R.S., 1985, c. B-3, s. 128; 1992, c. 27, s. 51; 1999, c. 31, s. 25; 2004, c. 25, s. 68(F).

129. (1) Where the trustee is dissatisfied with the value at which a security is assessed, the trustee may require that the property the security comprises be offered for sale at such time and on such terms and conditions as may be agreed on between the creditor and the trustee or, in default of such an agreement, as the court may direct.

Sale by public auction

(2) Where a sale under subsection (1) is by public auction the creditor or the trustee on behalf of the estate may bid or purchase.

(3) [Repealed, 1992, c. 27, s. 52]

Costs of sale

(4) The costs and expenses of a sale made under this section are in the discretion of the court.

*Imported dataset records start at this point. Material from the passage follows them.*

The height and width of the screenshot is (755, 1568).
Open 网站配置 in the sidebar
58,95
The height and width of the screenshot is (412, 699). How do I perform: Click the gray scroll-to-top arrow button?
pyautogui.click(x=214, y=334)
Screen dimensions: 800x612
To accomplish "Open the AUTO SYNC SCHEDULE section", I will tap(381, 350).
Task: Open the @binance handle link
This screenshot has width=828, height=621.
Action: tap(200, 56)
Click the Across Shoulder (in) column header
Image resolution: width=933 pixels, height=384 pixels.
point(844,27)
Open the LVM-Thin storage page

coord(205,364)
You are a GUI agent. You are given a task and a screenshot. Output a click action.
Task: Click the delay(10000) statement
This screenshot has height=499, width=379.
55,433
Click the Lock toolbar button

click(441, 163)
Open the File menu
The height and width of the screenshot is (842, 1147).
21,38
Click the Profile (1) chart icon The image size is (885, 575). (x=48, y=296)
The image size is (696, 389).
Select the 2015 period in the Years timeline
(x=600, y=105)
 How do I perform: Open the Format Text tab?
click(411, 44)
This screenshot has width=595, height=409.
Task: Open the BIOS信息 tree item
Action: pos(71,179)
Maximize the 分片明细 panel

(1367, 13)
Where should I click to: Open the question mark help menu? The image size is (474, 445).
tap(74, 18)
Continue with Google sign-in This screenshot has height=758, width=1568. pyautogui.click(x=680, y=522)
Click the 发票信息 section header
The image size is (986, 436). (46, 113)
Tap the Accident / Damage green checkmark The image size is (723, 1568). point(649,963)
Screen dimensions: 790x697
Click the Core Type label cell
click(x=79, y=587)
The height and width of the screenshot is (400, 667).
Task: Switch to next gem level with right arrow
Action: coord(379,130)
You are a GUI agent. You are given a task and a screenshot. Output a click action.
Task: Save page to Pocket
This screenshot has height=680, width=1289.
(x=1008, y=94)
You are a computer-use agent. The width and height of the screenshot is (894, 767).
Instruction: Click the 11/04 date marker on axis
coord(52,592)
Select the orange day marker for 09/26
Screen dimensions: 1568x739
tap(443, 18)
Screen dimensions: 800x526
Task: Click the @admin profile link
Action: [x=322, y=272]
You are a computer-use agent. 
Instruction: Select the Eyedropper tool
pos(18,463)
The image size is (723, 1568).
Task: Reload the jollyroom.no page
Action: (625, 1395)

R.S., 1985, c. B-3, s. 129; 1992, c. 27, s. 52; 2004, c. 25, s. 69(F).

130. Notwithstanding subsection 128(3) and section 129, the creditor may, by notice in writing, require the trustee to elect whether he will exercise the power of redeeming the security or requiring it to be realized, and if the trustee does not, within one month after receiving the notice or such further time or times as the court may allow, signify in writing to the creditor his election to exercise the power, he is not entitled to exercise it, and the equity of redemption or any other interest in the property comprised in the security that is vested in the trustee shall vest in the creditor, and the amount of his claim shall be reduced by the amount at which the security has been valued.

R.S., c. B-3, s. 101.

131. Where a creditor after having valued his security subsequently realizes it, or it is realized under section 129, the net amount realized shall be substituted for the amount of any valuation previously made by the creditor and shall be treated in all respects as an amended valuation made by the creditor.

R.S., c. B-3, s. 102.

132. (1) Where the trustee has not elected to acquire the security as provided in this Act, a creditor may at any time amend the valuation and proof on showing to the satisfaction of the trustee or the court that the valuation and proof were made in good faith on a mistaken estimate or that the security has diminished or increased in value since its previous valuation.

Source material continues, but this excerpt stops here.